▸ Exercise details: Please set down, word for word, every line from the one that contains "Select the Common Default IP Addresses header" through the end of the records, and leave the pictures out of your answer.

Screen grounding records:
--

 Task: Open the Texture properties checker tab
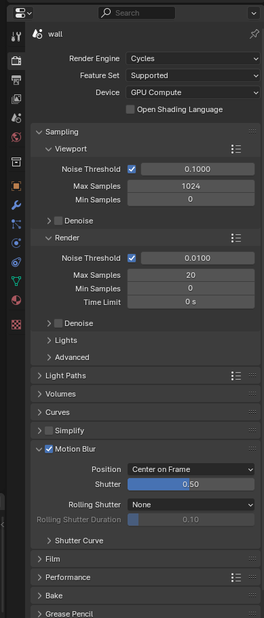pos(16,325)
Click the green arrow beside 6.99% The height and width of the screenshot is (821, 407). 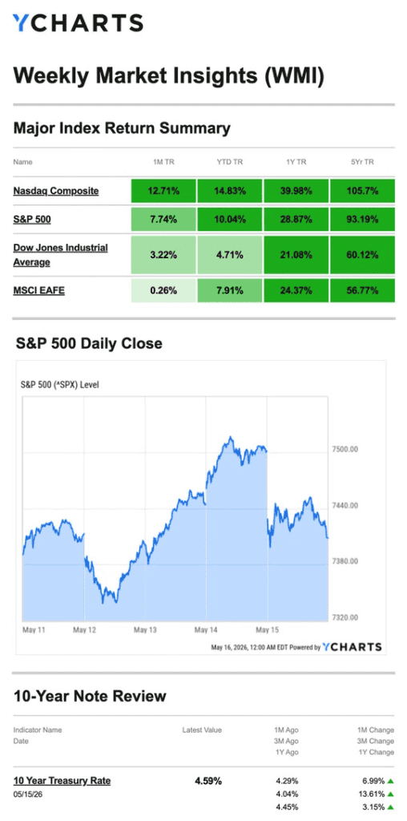point(390,781)
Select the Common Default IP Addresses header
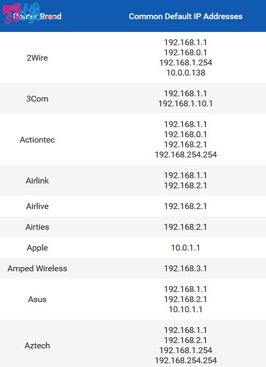This screenshot has width=266, height=367. click(x=186, y=16)
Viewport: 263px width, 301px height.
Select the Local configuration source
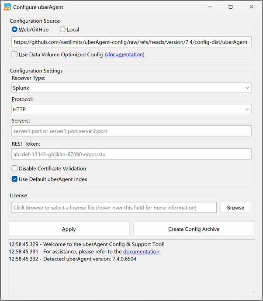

--

▸ Right answer:
Select the Common Default IP Addresses header
This screenshot has width=266, height=367. click(x=186, y=16)
Viewport: 263px width, 301px height.
Select the Local configuration source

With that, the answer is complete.